▽

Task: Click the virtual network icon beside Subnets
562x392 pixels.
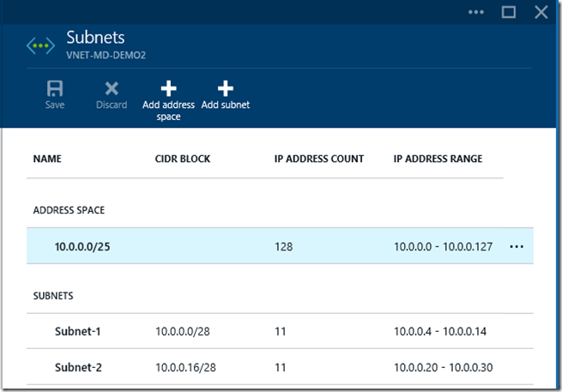Action: pos(40,45)
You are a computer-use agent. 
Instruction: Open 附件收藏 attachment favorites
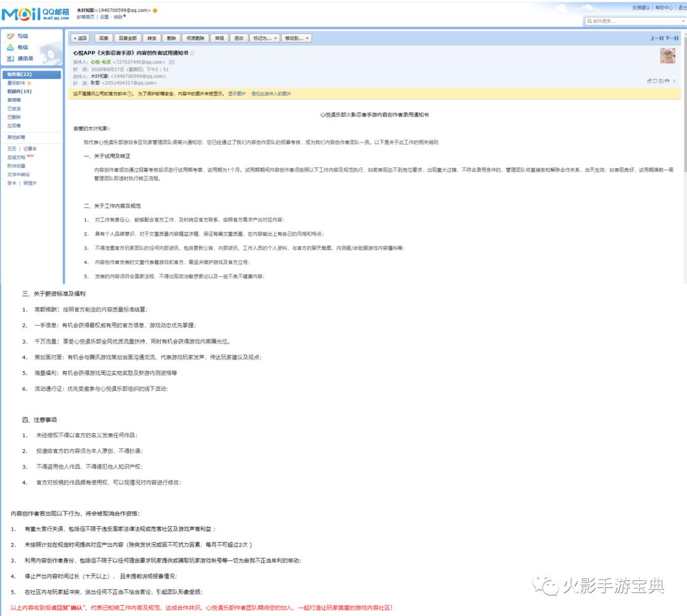18,166
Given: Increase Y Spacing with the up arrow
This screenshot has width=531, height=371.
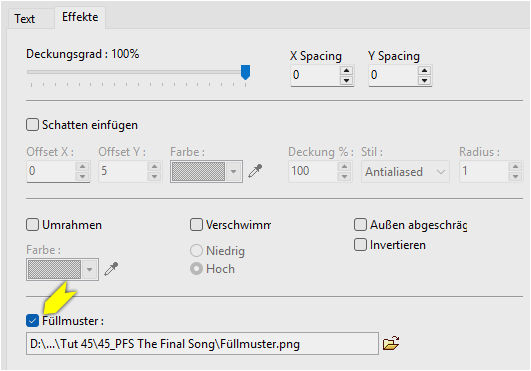Looking at the screenshot, I should pyautogui.click(x=424, y=70).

△

Print each entry above verbatim, pictures left out.

Task: Click the virtual network icon beside Subnets
562x392 pixels.
Action: pos(40,45)
You are a computer-use agent. 
Instruction: Open 附件收藏 attachment favorites
18,166
Given: Increase Y Spacing with the up arrow
This screenshot has width=531, height=371.
Looking at the screenshot, I should pyautogui.click(x=424, y=70).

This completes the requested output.